Horses for courses though. Scotty for example may disagree but each for their own.


----------



## TSCN (May 23, 2006)

Good point, there is a lovely Metro round the corner at only Â£350. Call me crazy but im fairly sure there is no 155 limit on this either :lol:

Just got the feeling about stretching to an RS4 that it's a lot more money to spend on something which essentially I will only use for work.


----------



## ag (Sep 12, 2002)

If it is just for work, but you still want something reasonably quick then I would try a 3.0 Tdi Quattro. Longer range, so you don't have to get out the car and fill it up so often and less likely to get forced into the traffic lights Grand Prix by the local boy racers.

A 3Litre BM will do the same thing.


----------



## The Silver Surfer (May 14, 2002)

ag said:


> If it is just for work, but you still want something reasonably quick then I would try a *3.0 Tdi Quattro.* Longer range, so you don't have to get out the car and fill it up so often and less likely to get forced into the traffic lights Grand Prix by the local boy racers.
> 
> A 3Litre BM will do the same thing.


Good suggestion. Just make sure you go for an S-Line model as, IMHO, it looks a tad nicer than an S4.

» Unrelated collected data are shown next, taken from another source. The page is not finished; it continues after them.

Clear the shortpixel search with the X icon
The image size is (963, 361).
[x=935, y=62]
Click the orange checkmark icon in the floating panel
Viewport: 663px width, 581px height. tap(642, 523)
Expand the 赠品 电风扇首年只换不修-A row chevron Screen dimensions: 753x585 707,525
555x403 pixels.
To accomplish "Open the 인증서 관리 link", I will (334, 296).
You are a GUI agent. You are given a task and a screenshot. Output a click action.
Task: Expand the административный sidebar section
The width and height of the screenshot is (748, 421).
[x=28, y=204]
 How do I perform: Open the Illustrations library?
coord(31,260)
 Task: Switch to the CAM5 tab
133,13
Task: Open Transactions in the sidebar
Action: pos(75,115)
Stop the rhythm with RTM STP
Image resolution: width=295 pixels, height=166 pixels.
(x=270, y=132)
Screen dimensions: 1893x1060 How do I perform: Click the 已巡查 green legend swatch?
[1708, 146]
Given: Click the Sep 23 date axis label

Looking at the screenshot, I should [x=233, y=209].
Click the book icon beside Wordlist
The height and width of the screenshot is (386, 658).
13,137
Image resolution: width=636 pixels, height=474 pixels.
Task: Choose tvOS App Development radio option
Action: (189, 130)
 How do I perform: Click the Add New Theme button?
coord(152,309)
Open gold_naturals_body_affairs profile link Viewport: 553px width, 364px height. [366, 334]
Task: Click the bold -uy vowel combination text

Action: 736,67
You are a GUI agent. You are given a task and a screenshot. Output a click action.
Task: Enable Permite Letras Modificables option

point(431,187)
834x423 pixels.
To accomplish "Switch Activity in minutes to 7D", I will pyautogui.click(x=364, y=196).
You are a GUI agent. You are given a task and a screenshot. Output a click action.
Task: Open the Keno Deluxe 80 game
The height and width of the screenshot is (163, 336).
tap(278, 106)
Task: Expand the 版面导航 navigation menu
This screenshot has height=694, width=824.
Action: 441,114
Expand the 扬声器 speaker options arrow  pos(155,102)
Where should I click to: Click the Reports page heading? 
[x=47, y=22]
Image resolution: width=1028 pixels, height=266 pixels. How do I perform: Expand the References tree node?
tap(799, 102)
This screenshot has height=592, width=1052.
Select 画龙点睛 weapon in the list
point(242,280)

If you can afford the fuel, and I'm assuming you can if you're considering an S4, then I'd also have a look at the petrol 3.0 Quattro S-Line.


----------



## tehdarkstar (Jul 24, 2006)

Not trying to be funny, but have you considered the new BMW 3 series coupe? That car looks great and the 335i seems to be something special. It will handle amazingly either...


----------



## TSCN (May 23, 2006)

Just think that the new 3 series coupe looks awfull though. Really like the idea of a diesel though, seen as it's going to be put through about 50K a year and this will save a fortune on fuel. I really don't know what to do, and don't want to be using the TT for same purpose so would like to get sorted quickly.

Oh well, I'm sure something will come a long, a nice vectra or something :roll: , or not


----------



## Teehee (May 22, 2005)

TSCN said:


> Just think that the new 3 series coupe looks awfull though. Really like the idea of a diesel though, seen as it's going to be put through about 50K a year and this will save a fortune on fuel. I really don't know what to do, and don't want to be using the TT for same purpose so would like to get sorted quickly.
> 
> Oh well, I'm sure something will come a long, a nice vectra or something :roll: , or not


50k a year would defo point me towards a diesel.


----------



## TSCN (May 23, 2006)

But i've still got the "tractor" view on a diesel. I know that's just not true anymore it's just me being crazy I guess. Does a big diesel A4 have the same "image" as a big petrol A4/S4? I really want something that's a little bit special.

Tom


----------



## Teehee (May 22, 2005)

TSCN said:


> But i've still got the "tractor" view on a diesel. I know that's just not true anymore it's just me being crazy I guess. Does a big diesel A4 have the same "image" as a big petrol A4/S4? I really want something that's a little bit special.
> 
> Tom


Make it special. The difference in cost between a new S4 and a new A4 3.0TDi would allow you to have a high spec model and also pay the Â£1500 for an Audi exclusive paint finish - will stand out as much, if not more than an S4 especially with a nice wheel combo.


----------



## TSCN (May 23, 2006)

Such as bright orange :lol:

Seriously though what kind of "special" colour would be any good over say the deep met black?

Tom


----------



## Teehee (May 22, 2005)

There is a new white colour launched by Audi - Its call Ebyss white although my spelling may be wrong.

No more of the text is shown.